En cuanto a la tortura como método, el mismo Videla nos muestra todavía hoy su firme convicción de que se trata de un instrumento necesario y cotidiano, incluso en tiempo de paz. En este sentido afirmaba recientemente: “Estoy seguro de que en este momento, en alguna comisaría (argentina) se está torturando, porque cuando se quiere llevar adelante una investigación en serio...” Aunque no terminó la frase, el concepto quedó claro e inequívoco: la tortura asumida como práctica común, necesaria –según él- en toda investigación efectuada con seriedad.

Recordemos, por último -aunque ello no agota la serie de frases paradigmáticas- las palabras del  general Ramón Camps, el que fue jefe de la Policía de la provincia de Buenos Aires: "Quien participe en la guerra contra la subversión con voluntad suficiente para ganarla debe chapalear en el barro. Quien chapalea en el barro se ensuciará el calzado, pero no necesariamente se salpicará el alma, que es en definitiva lo que se busca salvar."

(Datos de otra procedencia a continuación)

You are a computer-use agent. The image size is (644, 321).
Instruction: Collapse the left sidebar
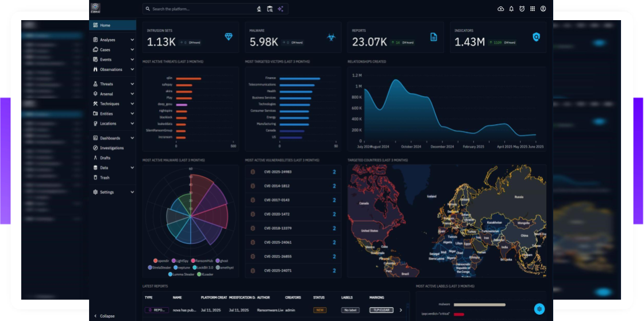pyautogui.click(x=103, y=316)
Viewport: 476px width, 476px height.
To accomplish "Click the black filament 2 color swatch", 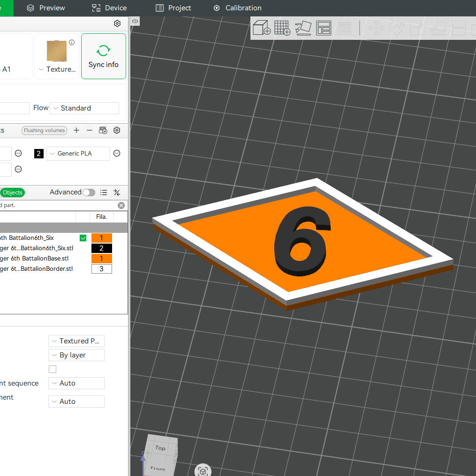I will pyautogui.click(x=39, y=154).
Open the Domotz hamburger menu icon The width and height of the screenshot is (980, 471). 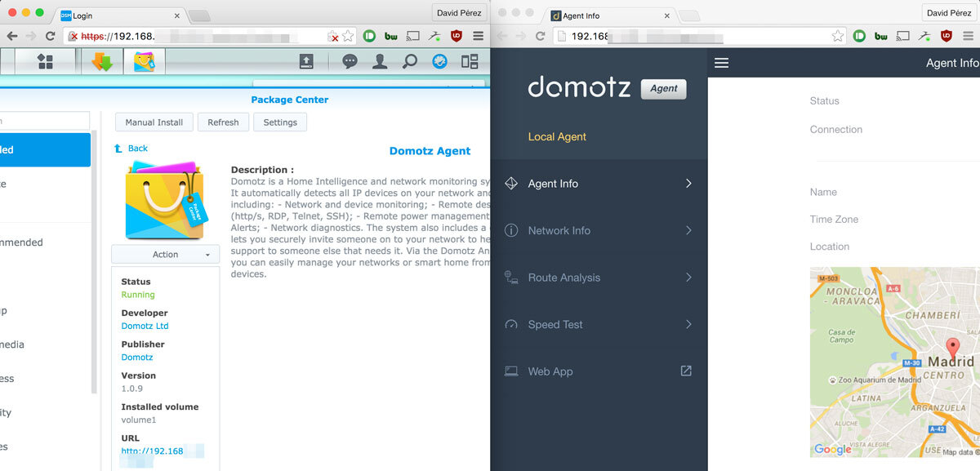pyautogui.click(x=721, y=63)
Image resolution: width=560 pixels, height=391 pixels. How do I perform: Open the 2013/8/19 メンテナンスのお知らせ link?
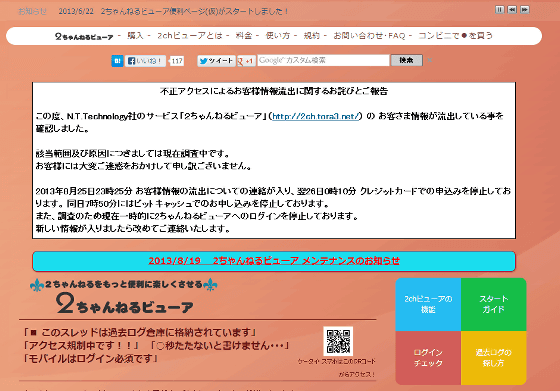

Según este conspicuo jefe, aquel inmenso y hediondo océano de "barro" sobre el que ellos actuaron podía pringar las botas, pero permitía salvar el alma, y esto era lo único que contaba. Toda una filosofía castrense; lo que se dice una sólida moral religioso-militar. Pero cuando una sociedad tiene a su Ejército y su Policía a las órdenes de este tipo de jefes, imbuidos de este género de convicciones, esa desgraciada sociedad ya puede echarse a temblar.  El trágico caso argentino  -con su antológica colección de frases, descriptiva de su mortífera acumulación de hechos criminales- nos lo revela con definitiva claridad.